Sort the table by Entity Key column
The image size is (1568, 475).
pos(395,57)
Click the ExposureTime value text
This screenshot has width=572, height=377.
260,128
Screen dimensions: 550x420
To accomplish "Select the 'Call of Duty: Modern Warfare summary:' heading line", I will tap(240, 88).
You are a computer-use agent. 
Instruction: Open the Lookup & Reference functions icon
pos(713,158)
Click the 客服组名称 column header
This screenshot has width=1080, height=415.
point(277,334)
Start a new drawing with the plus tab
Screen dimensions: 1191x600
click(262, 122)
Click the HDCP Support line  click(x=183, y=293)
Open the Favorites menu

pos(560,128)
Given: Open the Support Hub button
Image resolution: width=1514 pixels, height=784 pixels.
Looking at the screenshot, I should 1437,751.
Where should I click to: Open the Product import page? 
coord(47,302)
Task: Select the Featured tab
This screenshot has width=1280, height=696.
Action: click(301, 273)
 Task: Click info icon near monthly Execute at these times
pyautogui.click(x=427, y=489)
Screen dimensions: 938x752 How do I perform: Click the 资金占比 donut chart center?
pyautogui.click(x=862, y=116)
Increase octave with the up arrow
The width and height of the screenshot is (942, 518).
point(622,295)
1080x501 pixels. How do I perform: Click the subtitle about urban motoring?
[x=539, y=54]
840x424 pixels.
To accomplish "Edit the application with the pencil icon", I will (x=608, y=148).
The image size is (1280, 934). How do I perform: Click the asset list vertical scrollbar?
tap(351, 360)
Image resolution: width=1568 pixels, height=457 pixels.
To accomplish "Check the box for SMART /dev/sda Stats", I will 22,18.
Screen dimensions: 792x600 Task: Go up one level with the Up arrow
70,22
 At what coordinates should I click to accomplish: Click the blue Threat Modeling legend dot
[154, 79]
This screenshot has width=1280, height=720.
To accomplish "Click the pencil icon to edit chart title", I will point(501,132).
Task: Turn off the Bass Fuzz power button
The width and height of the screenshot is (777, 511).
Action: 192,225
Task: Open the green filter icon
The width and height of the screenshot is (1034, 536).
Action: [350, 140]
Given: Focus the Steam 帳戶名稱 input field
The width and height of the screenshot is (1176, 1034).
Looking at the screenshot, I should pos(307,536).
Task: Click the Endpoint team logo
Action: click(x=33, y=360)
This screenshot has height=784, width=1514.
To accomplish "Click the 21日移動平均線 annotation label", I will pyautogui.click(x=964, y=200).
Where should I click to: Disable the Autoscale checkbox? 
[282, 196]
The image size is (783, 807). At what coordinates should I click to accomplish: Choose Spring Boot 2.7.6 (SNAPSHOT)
--*--
Brief :: If a line in the entries holds the word "pencil", count it. Report the total only.

Written response :: 2